Benedict announced his intention to resign on February 11th, 2013, shocking a meeting of cardinals. He said he no longer had the physical and mental strength to run the Church.

He formally stepped down on February 28th that year, moving temporarily to the papal summer residence south of Rome while cardinals from around the world came to Rome to choose his successor.

Church leaders joined Pope Francis on Wednesday in praying for the retired pope. Cardinal Matteo Zuppi, president of the Italian Bishops’ Conference, said that Benedict’s post-papacy decision to accompany the church with prayer and reflection “was a strong message for the ecclesiastical community and the whole of society”.

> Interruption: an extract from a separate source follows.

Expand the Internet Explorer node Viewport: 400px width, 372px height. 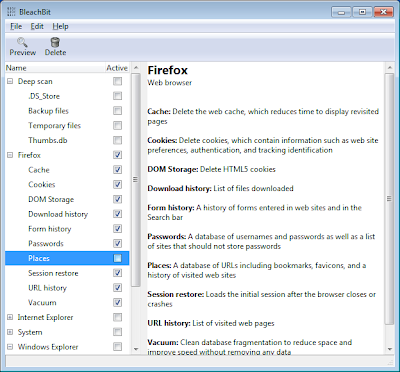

Francis, the first pope from Latin America, was elected to succeed him on March 13th, 2013.

While Francis has often praised the former pope, saying it was like having a grandfather in a home, the presence of two men dressed in white in the Vatican was at times troublesome.

Conservatives looked to the former pope as their standard bearer and some ultra-traditionalists even refused to acknowledge Francis as a legitimate pontiff.

Benedict, the first German pope in 1,000 years, was elected on April 19th, 2005, to succeed the widely popular pope John Paul II, who reigned for 27 years.

Cardinals chose him from among their number seeking continuity and what one called "a safe pair of hands".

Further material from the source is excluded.